- _DIRECTIONS FOR THIS TASK_: Repeat the records below word for word, but start at the line that contains "You are a GUI", stop after the last line, and include nothing else.

- _EXCERPTED RECORDS_:

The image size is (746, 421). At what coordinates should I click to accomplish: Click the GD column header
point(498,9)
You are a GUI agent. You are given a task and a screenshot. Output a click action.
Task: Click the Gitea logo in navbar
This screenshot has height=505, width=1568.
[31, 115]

- _OUTPUT BELOW_:
You are a GUI agent. You are given a task and a screenshot. Output a click action.
Task: Click the Gitea logo in navbar
This screenshot has height=505, width=1568.
[31, 115]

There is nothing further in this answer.